2) Be careful with robots.txt exclusions.
3) Use a site map, transparent links, and contiguous navigation.
4) Maintain stable URIs and redirect when necessary.
The stability of the Library of Congress’ URI over time makes it possible to view website captures from 1997 to present in a single unbroken timeline in the Internet Archive Wayback Machine. It also means that any individual bookmarks saved or inbound links published and circulated continue to work as they always have. Link rot on the web generally is, by unfortunate contrast, altogether common.
When a URI changes and a redirect to the new resource location isn’t put in place, it decreases the likelihood that the new URI will be archived and almost assures that access to the website archives from prior to the URI change will be disassociated from those following. Web archiving tools’ sensitivity to URI stability also means that URIs containing session IDs may be similarly dissociated from earlier captures of the same resource.
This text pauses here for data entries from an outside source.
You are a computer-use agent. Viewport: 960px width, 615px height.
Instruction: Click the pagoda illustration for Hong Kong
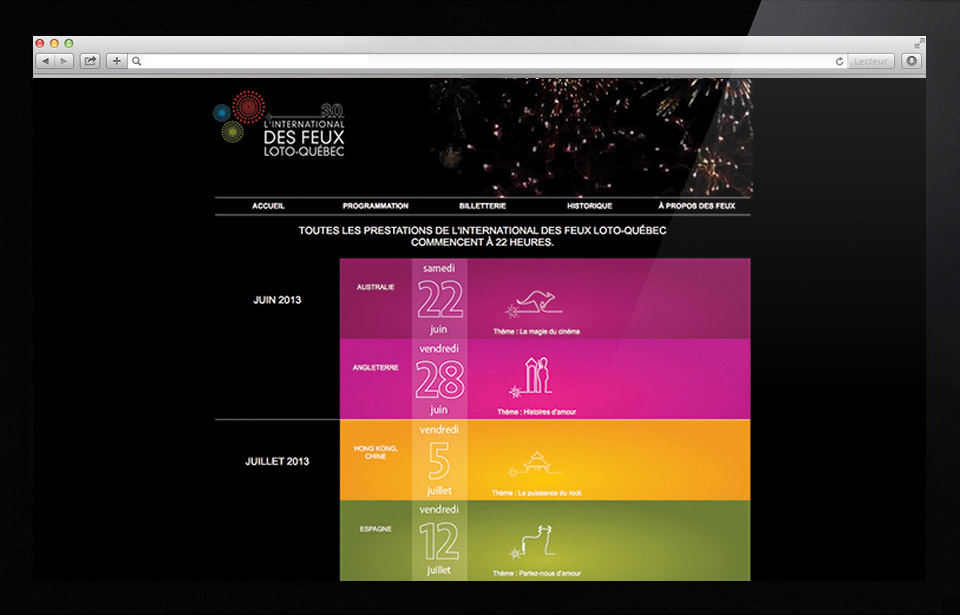coord(531,461)
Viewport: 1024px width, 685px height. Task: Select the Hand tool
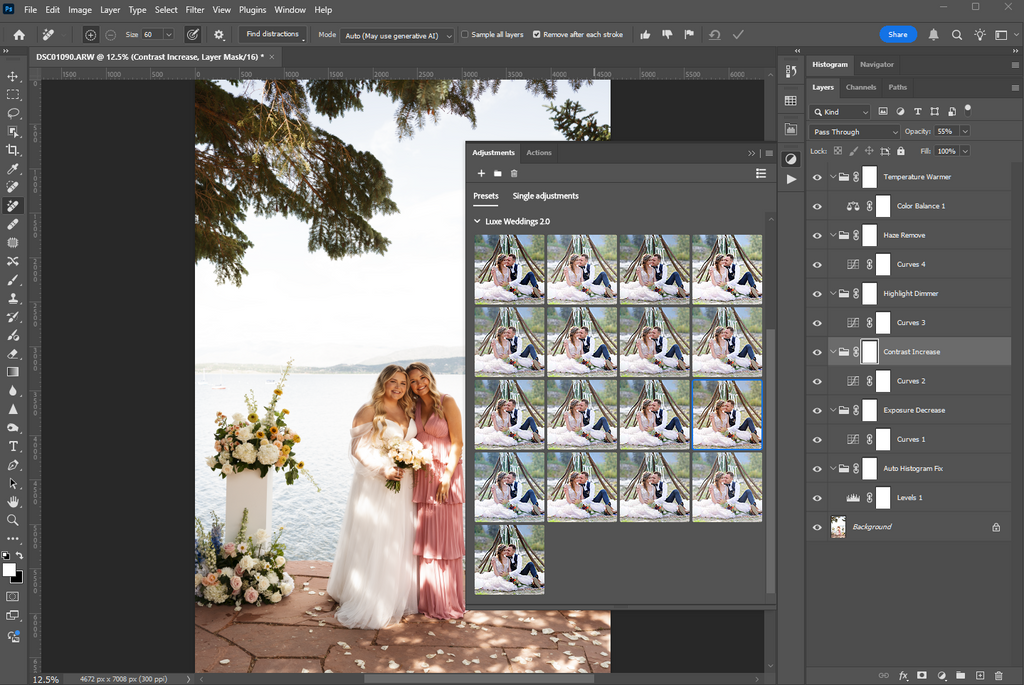click(x=13, y=501)
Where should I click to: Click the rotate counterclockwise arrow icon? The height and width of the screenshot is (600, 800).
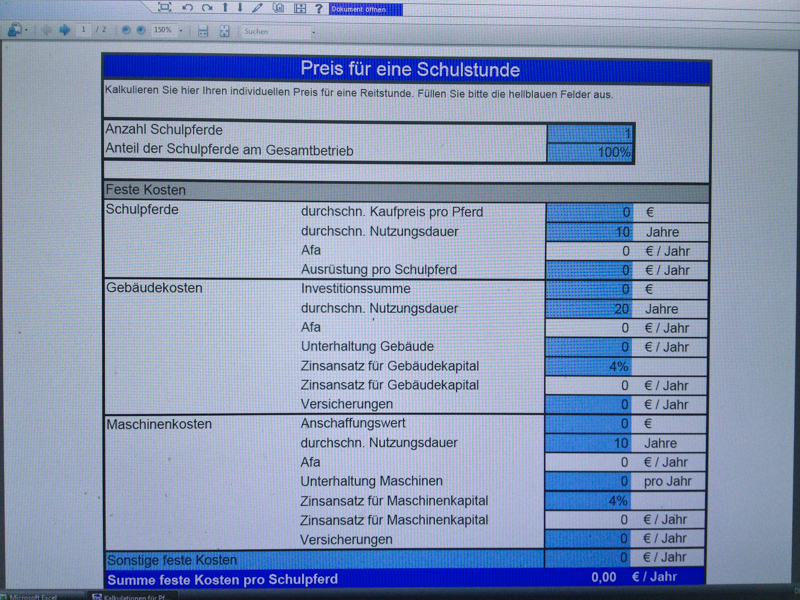coord(187,8)
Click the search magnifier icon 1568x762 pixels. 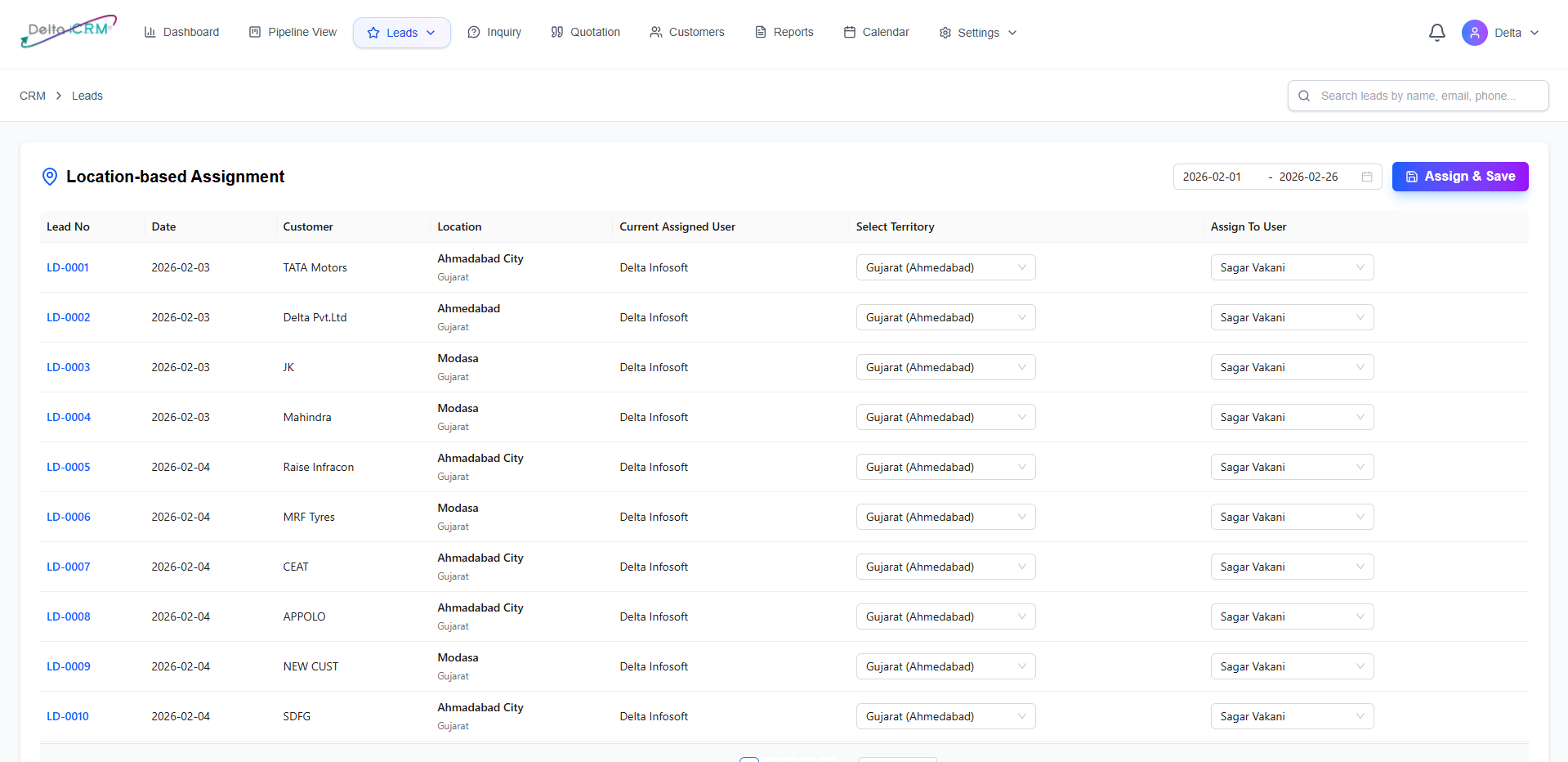[x=1304, y=96]
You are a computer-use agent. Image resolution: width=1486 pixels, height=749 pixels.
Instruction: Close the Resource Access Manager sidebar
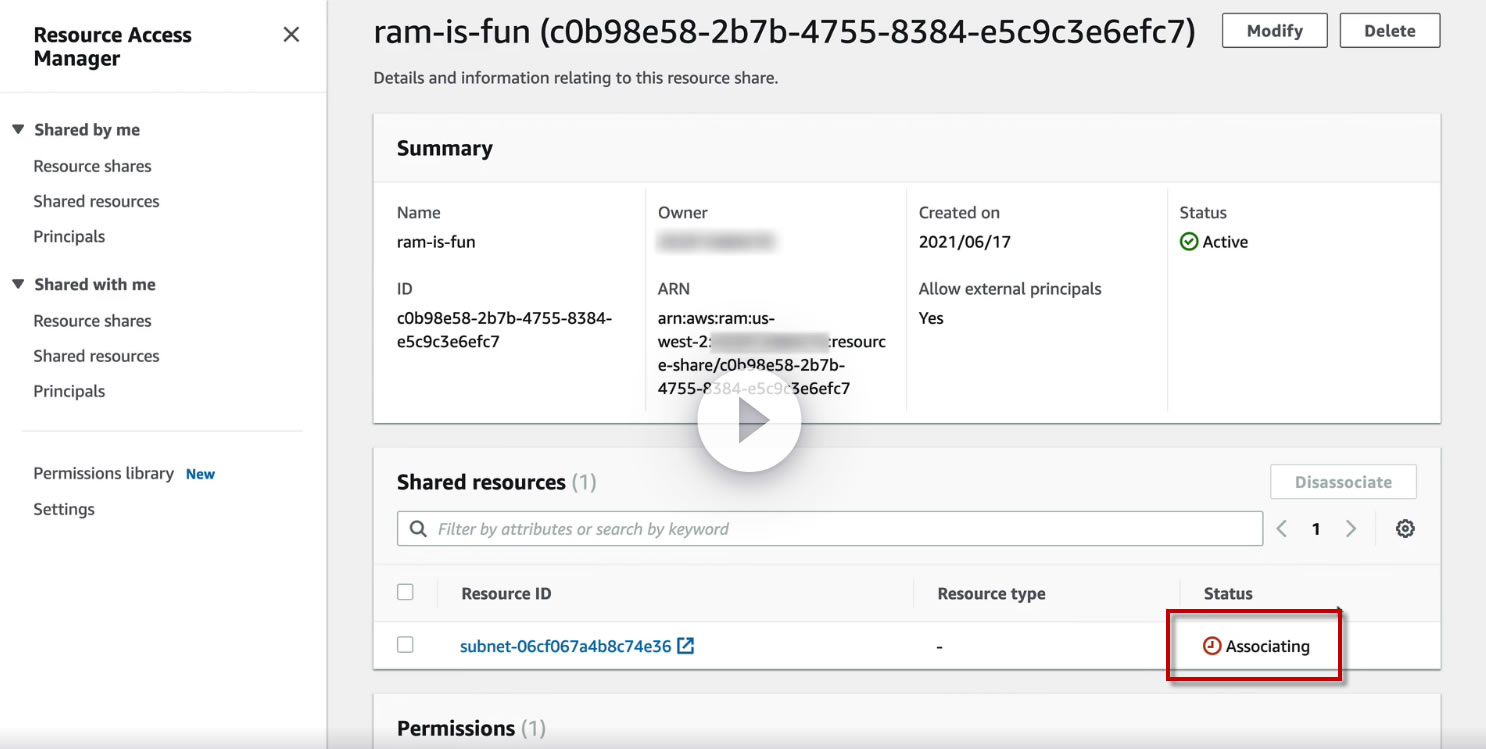click(291, 35)
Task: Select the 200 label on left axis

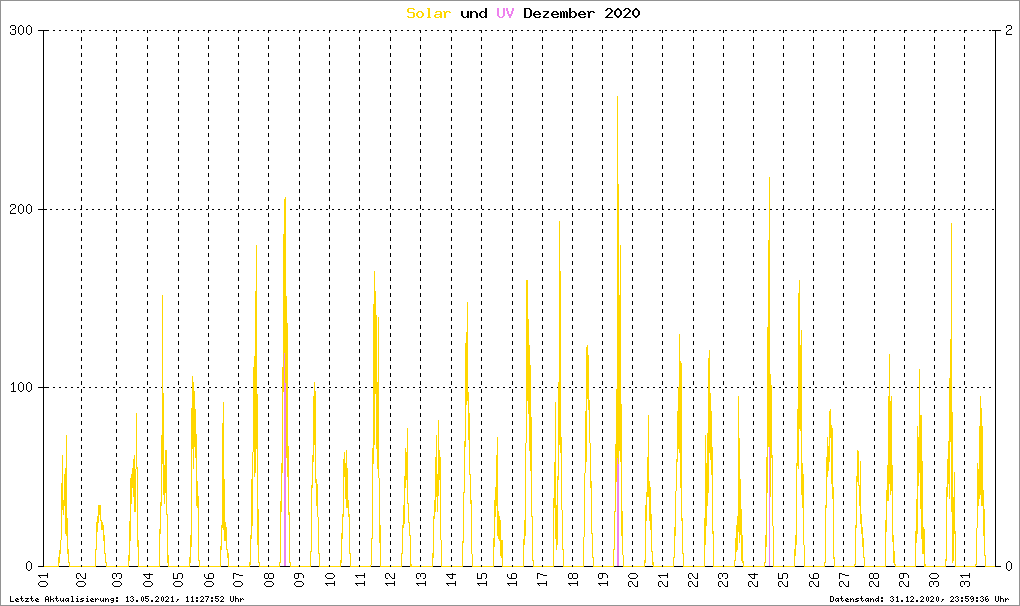Action: coord(22,209)
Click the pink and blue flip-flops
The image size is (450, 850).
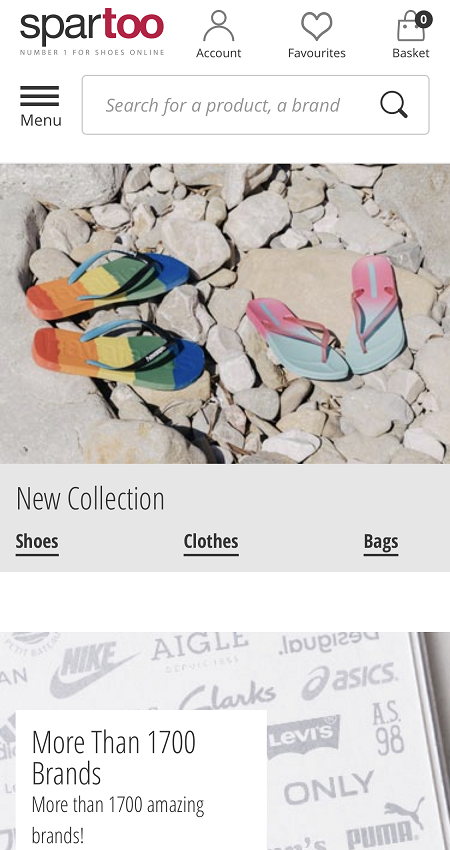[x=326, y=318]
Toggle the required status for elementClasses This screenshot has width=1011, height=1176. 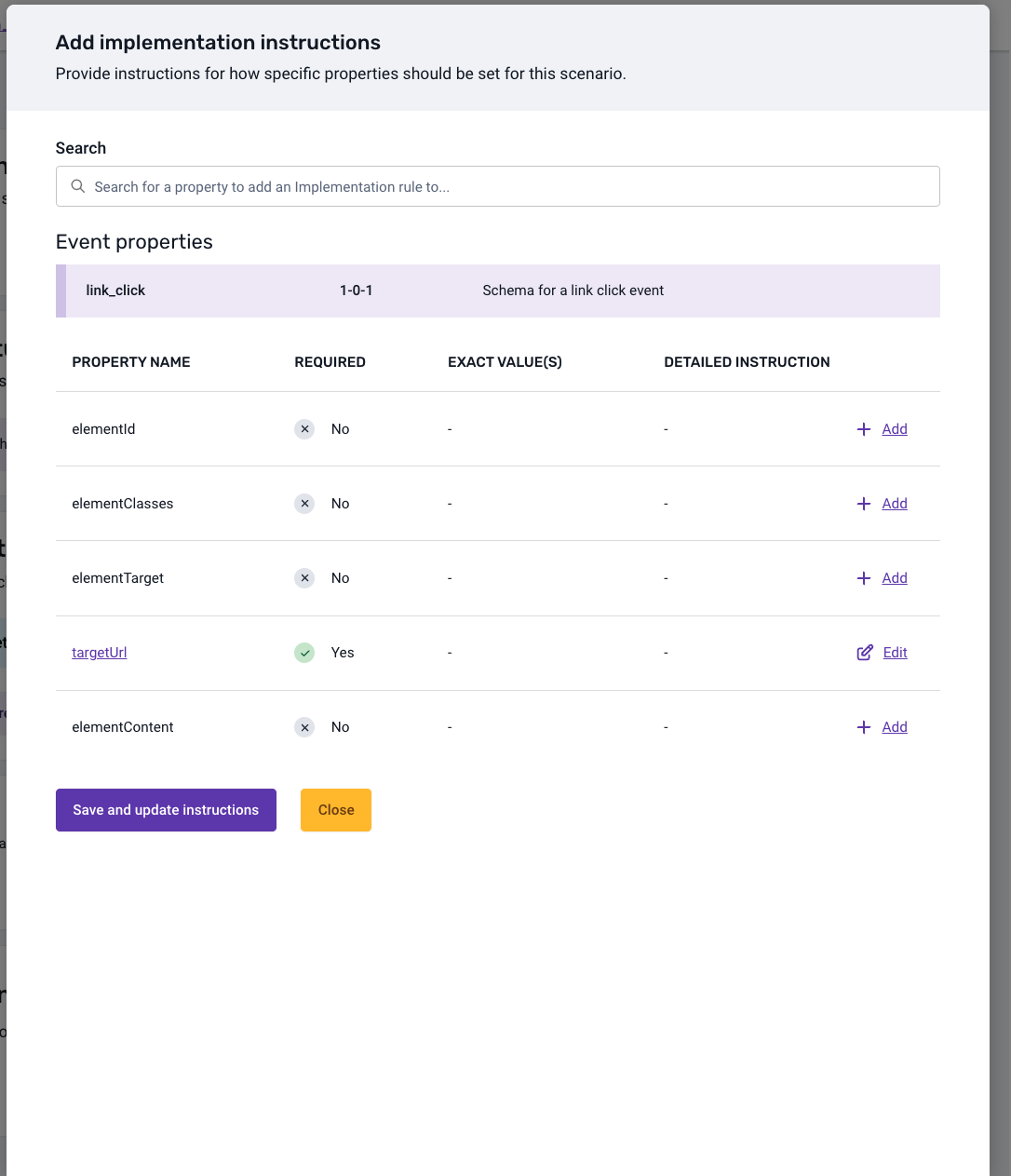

5) Consider using a Creative Commons license.
Pending changes to the U.S. copyright statute to address digital preservation needs, we must request permission from most website owners to re-display their crawled website outside of the Library of Congress and/or to even crawl their website in the first place. The Library of Congress is but one of a number of web archiving institutions that must solicit permissions. A website published under a Creative Commons license provides an affirmative permission to be crawled and preserved.
6) Use sustainable data formats.
Though a webpage is presented as a unified experience, it consists of many different files and file types. A commitment to preserving that experience therefore implies a commitment to managing the potentially distinct preservation risks of all the component file types. When deciding what types of code and file formats to use in building a website, open standards and open file formats are generally the best choices for preservation. The exception is when the open format is either poorly-documented or allows for vendor-specific extensions – these may well be worse than well-documented proprietary formats that are widely-implemented in a uniform way. The Sustainability of Digital Formats website outlines a number of criteria that make for a truly “sustainable” format besides ostensible “openness.”
7) Embed metadata, especially the character encoding.
Since web servers don’t reliably report character encoding, it is important that pages do so. Use an HTML meta tag or XML doctype declaration to indicate what encoding should be used to render the page. Additional embedded metadata is useful both for SEO and for curated collections of web archives, such as those maintained by the Library of Congress which draw upon site-provided metadata for access points.
8) Use archiving-friendly platform providers and content management systems.
While platform providers have incentives to permit commercial search indexers to access at least some of the content they host, they are not always so accommodating of archival crawlers. If the archivability of your website is important, examine the company’s robots.txt or inquire about their policies before committing to their platform. Also, even if a company doesn’t block archival crawlers outright, the website templates or content management systems they utilize may not archive well. Look at how other websites built on the same platform replay in Internet Archive’s Wayback Machine, and, if you’re using an open source content management system, be sure to review the configuration of any bundled robots.txt.
While adhering to these recommendations won’t guarantee a high-quality archival capture and subsequent flawless preservation of your website, not following them will ensure additional archiving and preservation challenges.